Dataset entries
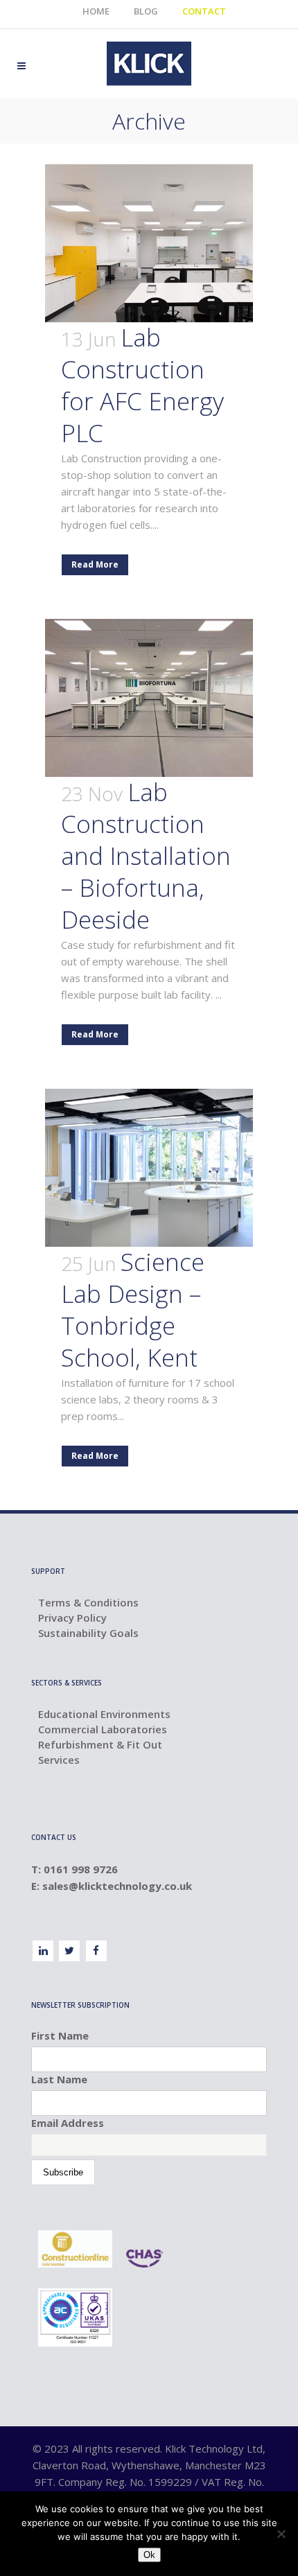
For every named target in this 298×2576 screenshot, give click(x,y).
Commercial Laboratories (102, 1729)
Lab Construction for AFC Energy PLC (142, 385)
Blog (146, 11)
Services (59, 1760)
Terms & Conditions (88, 1602)
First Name (60, 2035)
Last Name (59, 2079)
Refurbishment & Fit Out (100, 1744)
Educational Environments (104, 1714)
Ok (149, 2555)
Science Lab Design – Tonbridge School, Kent (132, 1309)
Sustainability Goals (88, 1633)
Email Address (67, 2123)
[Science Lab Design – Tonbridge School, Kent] (149, 1168)
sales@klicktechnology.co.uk (118, 1886)
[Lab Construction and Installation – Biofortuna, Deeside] (149, 698)
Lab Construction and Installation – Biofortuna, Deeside (146, 856)
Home (95, 11)
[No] (281, 2534)
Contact (204, 11)
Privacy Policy (72, 1617)
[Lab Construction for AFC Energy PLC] (149, 243)
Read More (95, 564)
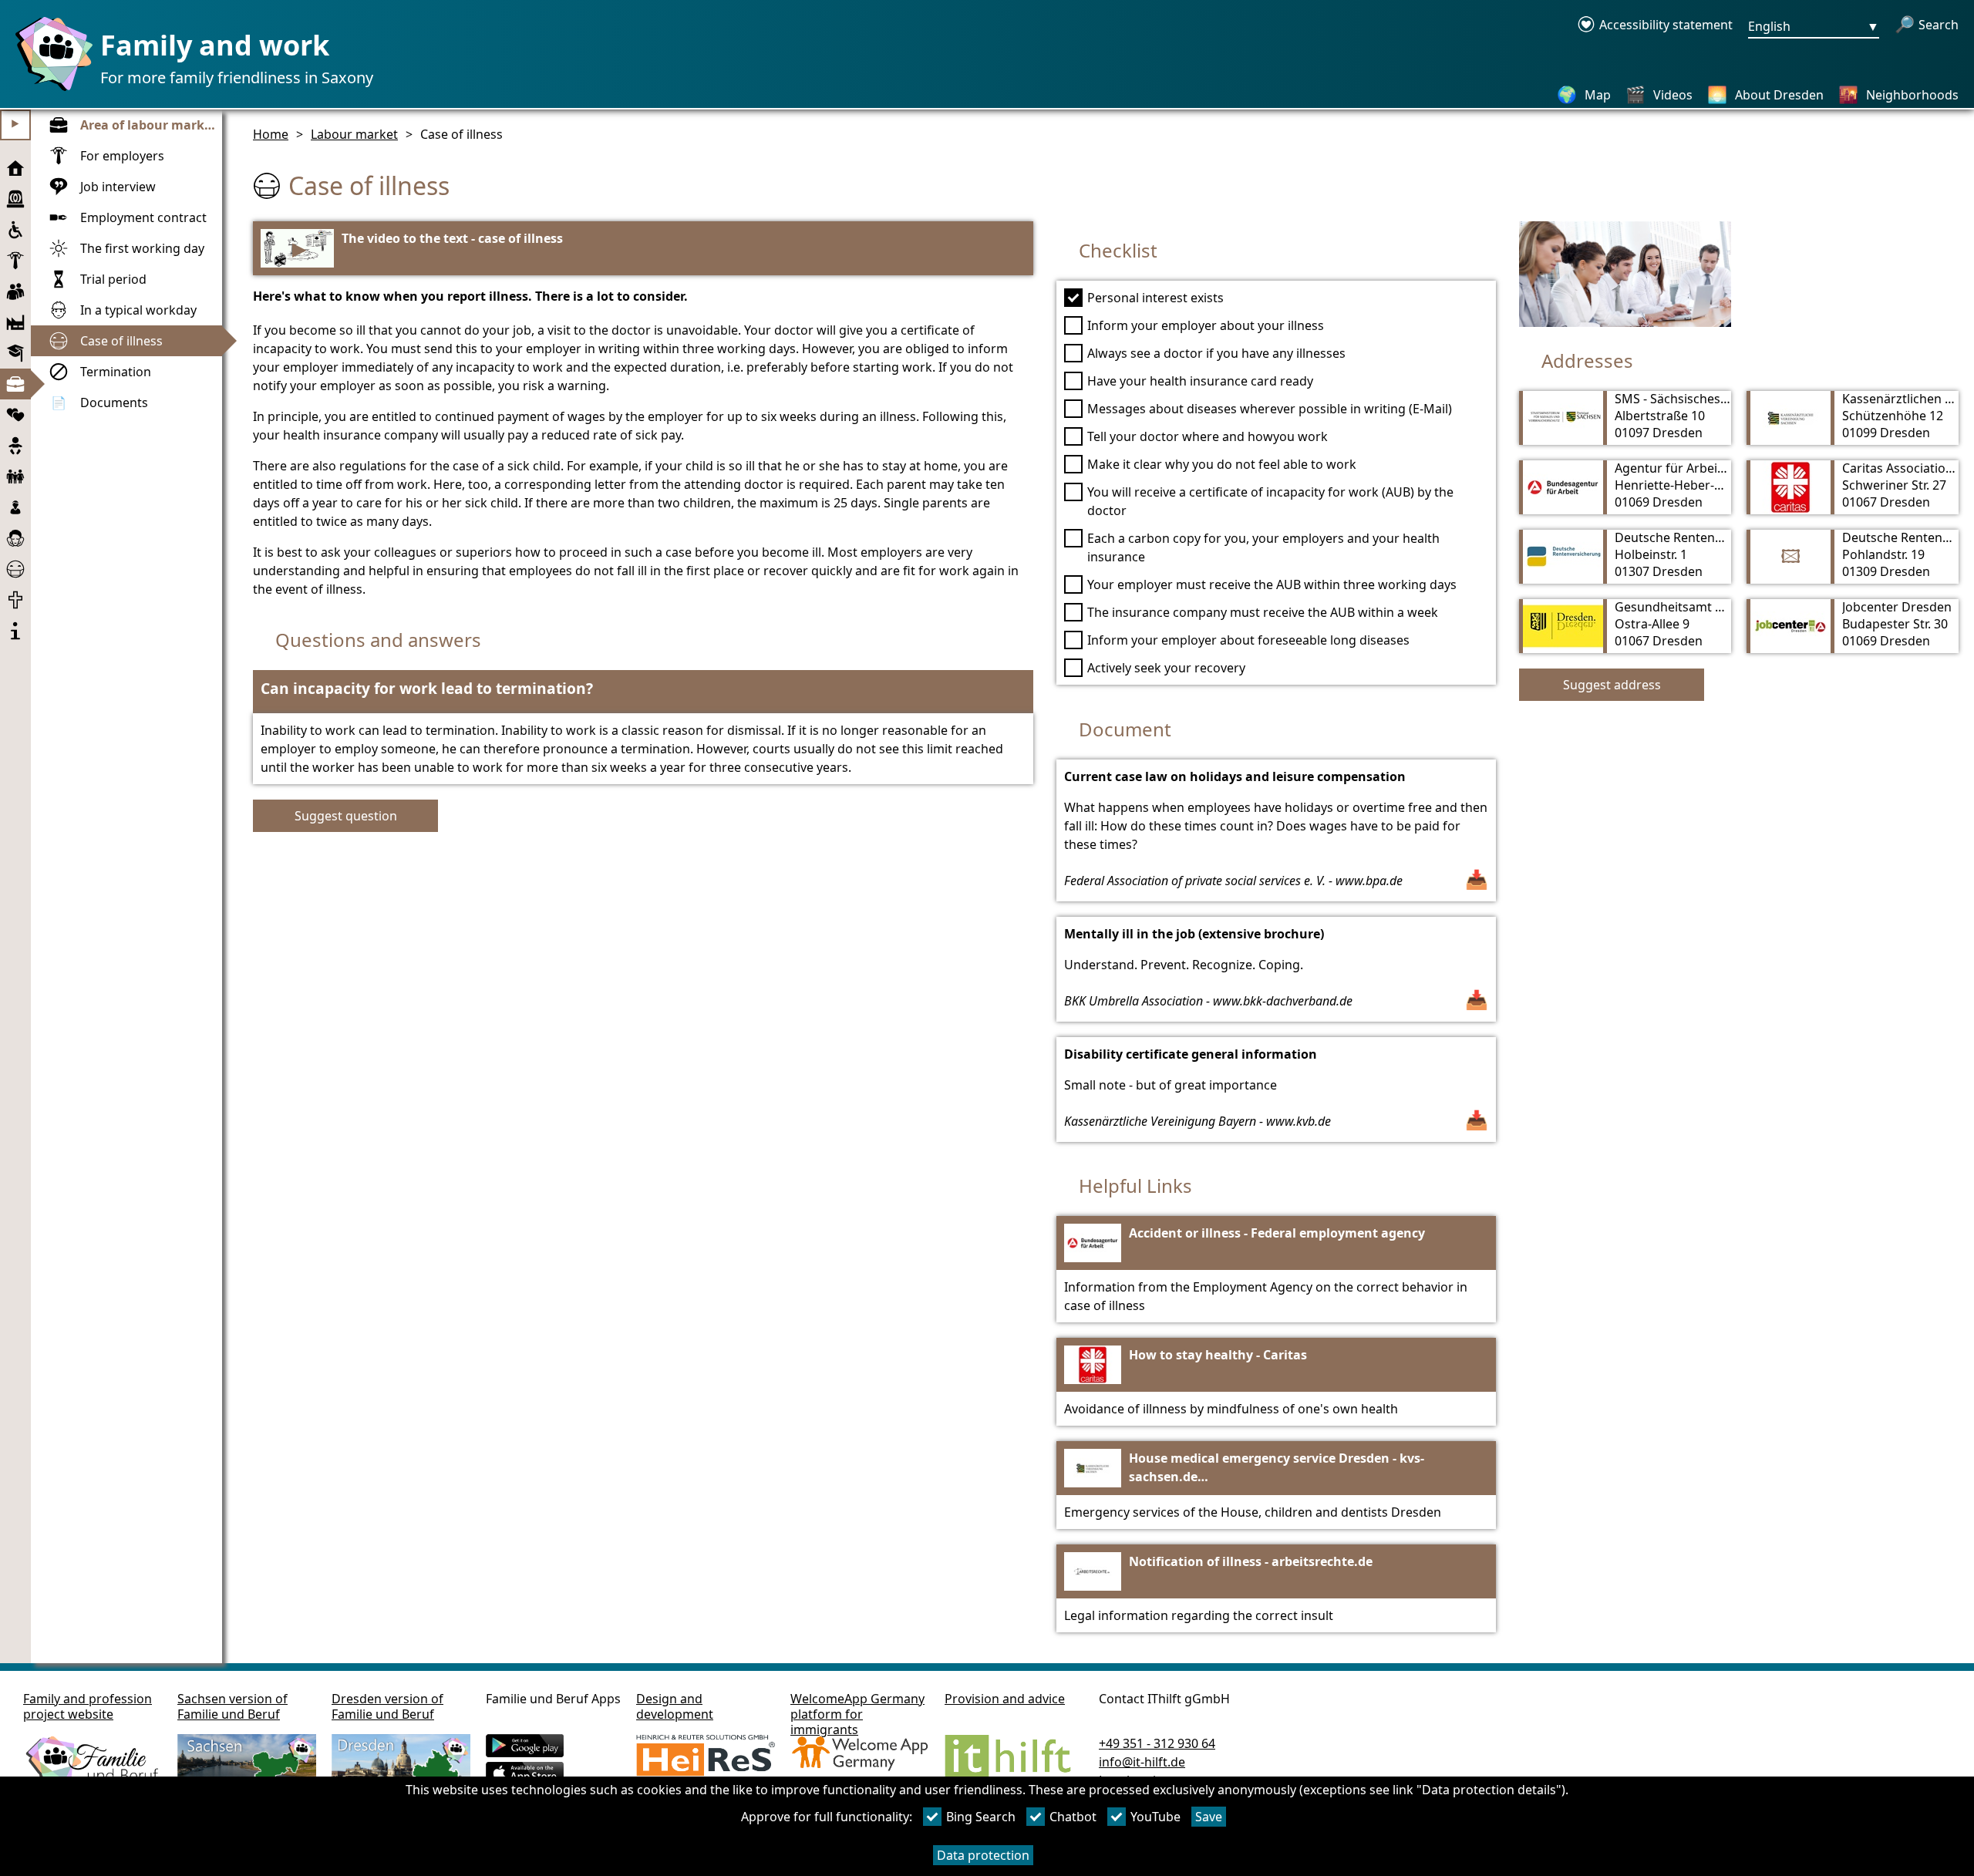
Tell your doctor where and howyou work (1207, 436)
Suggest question (346, 815)
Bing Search (981, 1816)
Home (270, 134)
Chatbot (1072, 1816)
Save (1208, 1816)
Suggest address (1612, 684)
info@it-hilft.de (1142, 1761)
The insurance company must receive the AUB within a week (1262, 612)
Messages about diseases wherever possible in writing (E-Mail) (1269, 408)
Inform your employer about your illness (1205, 325)
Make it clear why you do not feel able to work (1221, 464)
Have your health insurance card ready (1200, 380)
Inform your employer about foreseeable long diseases (1248, 640)
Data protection (983, 1855)
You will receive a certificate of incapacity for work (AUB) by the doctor (1270, 501)
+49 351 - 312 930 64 (1157, 1743)
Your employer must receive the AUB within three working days (1272, 584)
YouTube (1155, 1816)
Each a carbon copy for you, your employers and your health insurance (1263, 547)
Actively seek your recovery (1166, 667)
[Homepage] (50, 90)
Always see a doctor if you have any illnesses (1216, 353)
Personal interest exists (1155, 297)
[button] (643, 691)
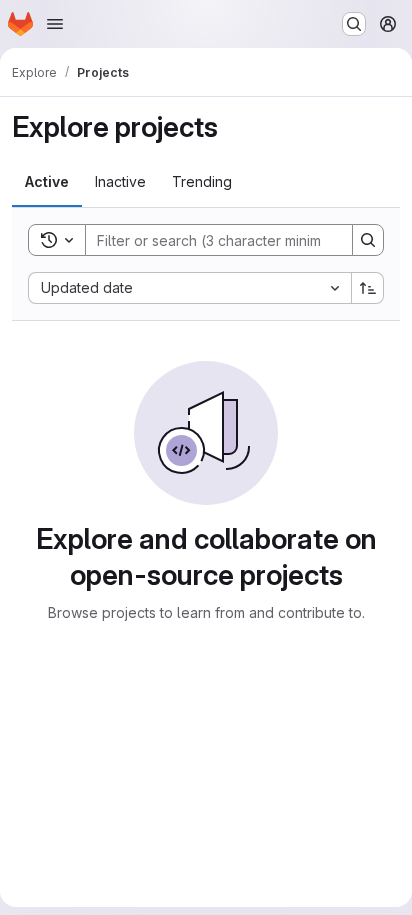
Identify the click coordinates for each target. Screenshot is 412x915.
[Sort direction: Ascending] (368, 288)
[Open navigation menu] (55, 24)
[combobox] (189, 288)
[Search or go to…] (354, 24)
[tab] (47, 182)
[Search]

■ Try it
Begin at the first line of the records and please reproduce every line exactly through the one containing "Home (270, 134)", leaving all pictures out.

■ Task answer
For every named target in this 298×2576 screenshot, give click(x,y).
Commercial Laboratories (102, 1729)
Lab Construction for AFC Energy PLC (142, 385)
Blog (146, 11)
Services (59, 1760)
Terms & Conditions (88, 1602)
First Name (60, 2035)
Last Name (59, 2079)
Refurbishment & Fit Out (100, 1744)
Educational Environments (104, 1714)
Ok (149, 2555)
Science Lab Design – Tonbridge School, Kent (132, 1309)
Sustainability Goals (88, 1633)
Email Address (67, 2123)
[Science Lab Design – Tonbridge School, Kent] (149, 1168)
sales@klicktechnology.co.uk (118, 1886)
[Lab Construction and Installation – Biofortuna, Deeside] (149, 698)
Lab Construction and Installation – Biofortuna, Deeside (146, 856)
Home (95, 11)
[No] (281, 2534)
Contact (204, 11)
Privacy Policy (72, 1617)
[Lab Construction for AFC Energy PLC] (149, 243)
Read More (95, 564)
Tell your doctor where and howyou work (1207, 436)
Suggest question (346, 815)
Bing Search (981, 1816)
Home (270, 134)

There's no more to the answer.